I was also confused because everything I had learned about God and slavery seemed to be thrown into confusion when I met others. The Knighthood was against it and as I met those that supported slavery it seemed their ideas where quite different from what I had understood. Ultimately I found that the institution itself needed much reforming and I gave thanks again that I had been found by such an enlightened Master.

One of my major difficulties has been dealing with other people's misconceptions. Perhaps because I had no preconceived notions of anything at all, perhaps because people's words did not seem to match their actions.
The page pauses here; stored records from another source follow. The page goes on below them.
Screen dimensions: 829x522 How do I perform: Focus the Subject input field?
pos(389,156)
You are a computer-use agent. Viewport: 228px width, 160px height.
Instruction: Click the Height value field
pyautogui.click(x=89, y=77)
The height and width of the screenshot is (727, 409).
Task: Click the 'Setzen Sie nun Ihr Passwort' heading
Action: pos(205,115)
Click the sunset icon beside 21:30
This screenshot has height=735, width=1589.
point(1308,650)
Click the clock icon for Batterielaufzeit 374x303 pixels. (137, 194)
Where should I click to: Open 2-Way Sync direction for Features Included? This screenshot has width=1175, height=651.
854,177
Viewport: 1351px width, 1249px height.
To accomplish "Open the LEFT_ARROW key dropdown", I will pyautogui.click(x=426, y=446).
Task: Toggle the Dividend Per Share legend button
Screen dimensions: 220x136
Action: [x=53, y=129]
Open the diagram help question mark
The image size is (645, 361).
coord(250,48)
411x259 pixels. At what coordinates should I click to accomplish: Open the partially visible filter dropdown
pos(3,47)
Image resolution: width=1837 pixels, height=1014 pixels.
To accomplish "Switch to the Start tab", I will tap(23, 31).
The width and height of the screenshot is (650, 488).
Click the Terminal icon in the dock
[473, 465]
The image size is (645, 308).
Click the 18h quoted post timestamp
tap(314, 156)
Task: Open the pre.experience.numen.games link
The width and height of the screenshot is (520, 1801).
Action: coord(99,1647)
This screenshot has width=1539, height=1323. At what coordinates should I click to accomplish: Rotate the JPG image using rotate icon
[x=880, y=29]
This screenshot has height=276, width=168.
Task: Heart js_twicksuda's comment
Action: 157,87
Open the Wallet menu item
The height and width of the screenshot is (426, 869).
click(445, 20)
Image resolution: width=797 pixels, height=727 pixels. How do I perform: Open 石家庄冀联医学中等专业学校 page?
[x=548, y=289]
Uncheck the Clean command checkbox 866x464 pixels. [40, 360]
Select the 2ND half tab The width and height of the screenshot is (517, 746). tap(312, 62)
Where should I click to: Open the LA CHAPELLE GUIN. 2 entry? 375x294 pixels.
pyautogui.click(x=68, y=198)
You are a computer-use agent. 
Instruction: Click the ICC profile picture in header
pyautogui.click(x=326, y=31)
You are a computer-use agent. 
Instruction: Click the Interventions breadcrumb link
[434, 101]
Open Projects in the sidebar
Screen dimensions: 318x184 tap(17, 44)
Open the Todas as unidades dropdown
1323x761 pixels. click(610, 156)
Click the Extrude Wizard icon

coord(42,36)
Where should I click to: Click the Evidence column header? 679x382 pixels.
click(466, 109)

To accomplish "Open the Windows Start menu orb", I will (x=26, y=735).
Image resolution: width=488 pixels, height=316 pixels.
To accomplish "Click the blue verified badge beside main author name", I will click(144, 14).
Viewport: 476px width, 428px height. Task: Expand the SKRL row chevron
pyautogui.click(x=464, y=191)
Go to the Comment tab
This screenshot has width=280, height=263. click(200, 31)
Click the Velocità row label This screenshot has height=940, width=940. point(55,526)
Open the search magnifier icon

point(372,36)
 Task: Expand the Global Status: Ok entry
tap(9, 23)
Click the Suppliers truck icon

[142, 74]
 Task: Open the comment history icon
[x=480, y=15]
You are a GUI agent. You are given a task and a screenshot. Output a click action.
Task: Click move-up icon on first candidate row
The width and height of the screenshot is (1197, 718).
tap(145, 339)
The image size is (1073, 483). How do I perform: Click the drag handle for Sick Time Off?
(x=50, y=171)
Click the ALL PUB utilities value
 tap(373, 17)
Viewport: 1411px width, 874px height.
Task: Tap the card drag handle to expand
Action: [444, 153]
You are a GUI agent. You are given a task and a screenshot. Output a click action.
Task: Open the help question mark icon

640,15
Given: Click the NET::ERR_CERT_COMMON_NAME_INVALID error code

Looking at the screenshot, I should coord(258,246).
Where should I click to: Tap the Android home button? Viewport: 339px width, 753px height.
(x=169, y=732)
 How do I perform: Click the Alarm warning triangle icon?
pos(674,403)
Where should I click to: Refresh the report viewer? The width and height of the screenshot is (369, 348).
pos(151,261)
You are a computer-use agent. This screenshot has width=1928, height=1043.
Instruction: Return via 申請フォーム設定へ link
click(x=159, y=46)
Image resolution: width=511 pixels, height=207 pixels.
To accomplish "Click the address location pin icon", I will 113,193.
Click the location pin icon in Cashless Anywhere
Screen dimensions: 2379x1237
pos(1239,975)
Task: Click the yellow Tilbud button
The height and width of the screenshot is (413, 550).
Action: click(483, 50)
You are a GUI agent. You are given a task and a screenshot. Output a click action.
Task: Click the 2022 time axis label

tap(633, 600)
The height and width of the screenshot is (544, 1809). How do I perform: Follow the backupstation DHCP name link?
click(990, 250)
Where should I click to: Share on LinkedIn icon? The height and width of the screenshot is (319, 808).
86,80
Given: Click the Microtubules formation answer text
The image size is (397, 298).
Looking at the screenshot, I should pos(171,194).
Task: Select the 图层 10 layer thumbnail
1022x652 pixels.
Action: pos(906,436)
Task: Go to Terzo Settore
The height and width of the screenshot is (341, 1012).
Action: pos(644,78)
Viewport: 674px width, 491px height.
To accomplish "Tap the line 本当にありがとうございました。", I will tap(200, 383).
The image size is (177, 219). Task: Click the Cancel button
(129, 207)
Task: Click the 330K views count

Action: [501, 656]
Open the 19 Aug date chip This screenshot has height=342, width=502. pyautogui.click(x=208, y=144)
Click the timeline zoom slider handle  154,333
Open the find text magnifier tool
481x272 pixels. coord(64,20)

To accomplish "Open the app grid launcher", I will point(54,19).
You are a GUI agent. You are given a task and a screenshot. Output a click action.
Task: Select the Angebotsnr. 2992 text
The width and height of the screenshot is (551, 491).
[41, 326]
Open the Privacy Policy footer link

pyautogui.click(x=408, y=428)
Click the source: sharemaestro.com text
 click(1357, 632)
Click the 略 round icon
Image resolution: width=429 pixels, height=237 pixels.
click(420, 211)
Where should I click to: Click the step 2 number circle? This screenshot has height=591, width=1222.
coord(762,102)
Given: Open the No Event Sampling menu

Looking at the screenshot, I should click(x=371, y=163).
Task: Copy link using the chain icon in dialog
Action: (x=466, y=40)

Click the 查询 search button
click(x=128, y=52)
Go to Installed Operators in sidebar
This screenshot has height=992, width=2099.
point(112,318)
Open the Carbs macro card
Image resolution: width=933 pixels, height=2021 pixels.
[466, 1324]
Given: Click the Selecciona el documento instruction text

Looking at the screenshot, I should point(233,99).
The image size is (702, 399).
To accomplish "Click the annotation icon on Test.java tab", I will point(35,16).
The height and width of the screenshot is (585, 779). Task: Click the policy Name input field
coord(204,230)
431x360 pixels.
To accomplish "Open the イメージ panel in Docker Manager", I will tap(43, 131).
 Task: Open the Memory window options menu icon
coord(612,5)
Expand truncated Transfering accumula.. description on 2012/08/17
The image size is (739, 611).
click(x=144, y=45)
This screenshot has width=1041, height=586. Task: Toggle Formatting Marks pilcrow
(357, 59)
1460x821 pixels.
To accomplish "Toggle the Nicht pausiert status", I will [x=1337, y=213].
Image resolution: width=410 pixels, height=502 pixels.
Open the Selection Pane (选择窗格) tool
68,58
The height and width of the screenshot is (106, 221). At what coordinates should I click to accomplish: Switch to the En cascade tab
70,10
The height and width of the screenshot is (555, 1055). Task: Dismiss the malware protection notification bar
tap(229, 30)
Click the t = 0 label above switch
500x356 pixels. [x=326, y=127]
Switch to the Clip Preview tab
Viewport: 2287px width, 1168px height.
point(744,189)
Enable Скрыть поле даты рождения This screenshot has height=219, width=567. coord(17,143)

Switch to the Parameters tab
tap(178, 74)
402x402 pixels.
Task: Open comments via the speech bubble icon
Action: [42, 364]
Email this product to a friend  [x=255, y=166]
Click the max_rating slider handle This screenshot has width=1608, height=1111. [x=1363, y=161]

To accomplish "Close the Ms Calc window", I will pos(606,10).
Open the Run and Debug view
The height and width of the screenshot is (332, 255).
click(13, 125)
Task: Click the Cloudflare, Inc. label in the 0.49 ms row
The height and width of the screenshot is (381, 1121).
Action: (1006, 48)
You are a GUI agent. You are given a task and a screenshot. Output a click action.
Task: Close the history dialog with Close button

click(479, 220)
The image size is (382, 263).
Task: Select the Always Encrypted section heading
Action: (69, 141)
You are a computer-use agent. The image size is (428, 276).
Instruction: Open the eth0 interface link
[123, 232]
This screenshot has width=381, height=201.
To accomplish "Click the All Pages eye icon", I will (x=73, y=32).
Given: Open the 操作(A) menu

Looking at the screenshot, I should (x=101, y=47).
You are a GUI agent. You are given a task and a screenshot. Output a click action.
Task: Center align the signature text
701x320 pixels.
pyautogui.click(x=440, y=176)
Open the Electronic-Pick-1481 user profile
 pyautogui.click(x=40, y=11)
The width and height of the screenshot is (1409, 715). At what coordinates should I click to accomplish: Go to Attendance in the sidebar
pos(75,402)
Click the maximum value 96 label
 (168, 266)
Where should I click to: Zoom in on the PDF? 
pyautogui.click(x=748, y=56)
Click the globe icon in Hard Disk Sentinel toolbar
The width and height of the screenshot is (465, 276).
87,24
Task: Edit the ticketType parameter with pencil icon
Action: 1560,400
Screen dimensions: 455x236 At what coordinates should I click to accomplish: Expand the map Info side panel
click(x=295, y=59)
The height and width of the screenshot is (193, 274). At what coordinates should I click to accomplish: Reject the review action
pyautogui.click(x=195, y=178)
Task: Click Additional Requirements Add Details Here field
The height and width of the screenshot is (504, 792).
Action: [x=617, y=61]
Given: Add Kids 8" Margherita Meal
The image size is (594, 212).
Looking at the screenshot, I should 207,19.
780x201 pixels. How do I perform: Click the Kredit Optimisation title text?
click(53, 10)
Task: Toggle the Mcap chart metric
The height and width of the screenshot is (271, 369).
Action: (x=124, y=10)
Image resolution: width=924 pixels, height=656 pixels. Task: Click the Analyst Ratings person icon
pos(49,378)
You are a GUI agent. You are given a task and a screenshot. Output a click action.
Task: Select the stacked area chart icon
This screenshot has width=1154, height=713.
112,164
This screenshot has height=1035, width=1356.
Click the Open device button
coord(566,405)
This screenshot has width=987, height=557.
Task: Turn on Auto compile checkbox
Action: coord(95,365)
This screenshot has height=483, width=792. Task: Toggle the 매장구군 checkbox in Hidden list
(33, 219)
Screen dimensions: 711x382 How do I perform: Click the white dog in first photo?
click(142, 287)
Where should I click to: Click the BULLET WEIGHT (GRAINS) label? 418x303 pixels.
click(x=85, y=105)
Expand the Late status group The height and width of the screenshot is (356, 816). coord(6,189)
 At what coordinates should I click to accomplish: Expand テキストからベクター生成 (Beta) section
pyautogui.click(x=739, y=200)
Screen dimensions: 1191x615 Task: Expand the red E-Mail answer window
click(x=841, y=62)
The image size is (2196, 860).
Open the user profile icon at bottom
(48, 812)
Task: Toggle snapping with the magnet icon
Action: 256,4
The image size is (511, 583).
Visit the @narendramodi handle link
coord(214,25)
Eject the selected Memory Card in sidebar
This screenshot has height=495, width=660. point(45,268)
It was other people's idea of who Sophie was that caused me to be perplexed - I thought I could solve that with a new name. It was other people's ideas of slavery that caused me concern - which I began to understand when Esna had me helping those slaves he rescued from abusive Masters. More so, it was other people's ideas of what it means to be a pod pilot that gave me difficulty.

Most capsuleers seem to think they are immortal. Maybe they never leave their ships. For obvious reasons this became a subject of much interest to me and the sheer number of pod pilots that have had cloning accidents, died outside their pods, or become insane is simply staggering. And yet...they continue to strut about as though they are gods, untouchable, immortal.

What I find most difficult of all is still my first problem. I don't even know what I know. All of my memories are gone but...I remember words and what they mean. I remember how to fly. My body seems to remember skills it knew before while my brain doesn't even know what those skills are. I have no sense of deja vu, no flashbacks, no half-remembered things float to the surface of my consciousness...there is simply nothing before Arzad, nothing before Esna.

I am still waiting for a new name...

Past Imperfect

I am just starting to be able to make sense of things... as far as sense can be made.

I don't even know where to start. The beginning would be the logical place... if I knew where that was. It make more sense to start at the end.

Endings are beginnings after all aren't they?